Give back the data below exactly, with every line kept the same.

── Task input

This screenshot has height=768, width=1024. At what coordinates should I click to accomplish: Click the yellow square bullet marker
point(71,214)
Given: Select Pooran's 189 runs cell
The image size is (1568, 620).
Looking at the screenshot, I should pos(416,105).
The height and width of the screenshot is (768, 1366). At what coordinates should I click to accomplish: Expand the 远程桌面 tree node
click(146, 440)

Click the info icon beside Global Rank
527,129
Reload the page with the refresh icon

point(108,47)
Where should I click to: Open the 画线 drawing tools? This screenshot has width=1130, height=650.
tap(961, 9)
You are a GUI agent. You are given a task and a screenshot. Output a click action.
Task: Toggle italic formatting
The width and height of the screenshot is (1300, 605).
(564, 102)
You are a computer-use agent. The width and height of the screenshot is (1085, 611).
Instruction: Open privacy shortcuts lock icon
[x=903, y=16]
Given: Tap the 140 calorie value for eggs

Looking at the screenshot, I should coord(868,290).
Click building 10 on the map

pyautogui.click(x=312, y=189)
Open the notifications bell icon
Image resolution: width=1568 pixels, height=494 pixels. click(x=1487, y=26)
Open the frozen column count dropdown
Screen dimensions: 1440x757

────

[Exercise solution]:
This screenshot has height=768, width=1024. At what coordinates should I click to accomplish: Click the yellow square bullet marker
point(71,214)
Given: Select Pooran's 189 runs cell
The image size is (1568, 620).
Looking at the screenshot, I should pos(416,105).
The height and width of the screenshot is (768, 1366). At what coordinates should I click to accomplish: Expand the 远程桌面 tree node
click(146, 440)

Click the info icon beside Global Rank
527,129
Reload the page with the refresh icon

point(108,47)
Where should I click to: Open the 画线 drawing tools? This screenshot has width=1130, height=650.
tap(961, 9)
You are a GUI agent. You are given a task and a screenshot. Output a click action.
Task: Toggle italic formatting
The width and height of the screenshot is (1300, 605).
(564, 102)
You are a computer-use agent. The width and height of the screenshot is (1085, 611).
Instruction: Open privacy shortcuts lock icon
[x=903, y=16]
Given: Tap the 140 calorie value for eggs

Looking at the screenshot, I should coord(868,290).
Click building 10 on the map

pyautogui.click(x=312, y=189)
Open the notifications bell icon
Image resolution: width=1568 pixels, height=494 pixels. click(x=1487, y=26)
Open the frozen column count dropdown
Screen dimensions: 1440x757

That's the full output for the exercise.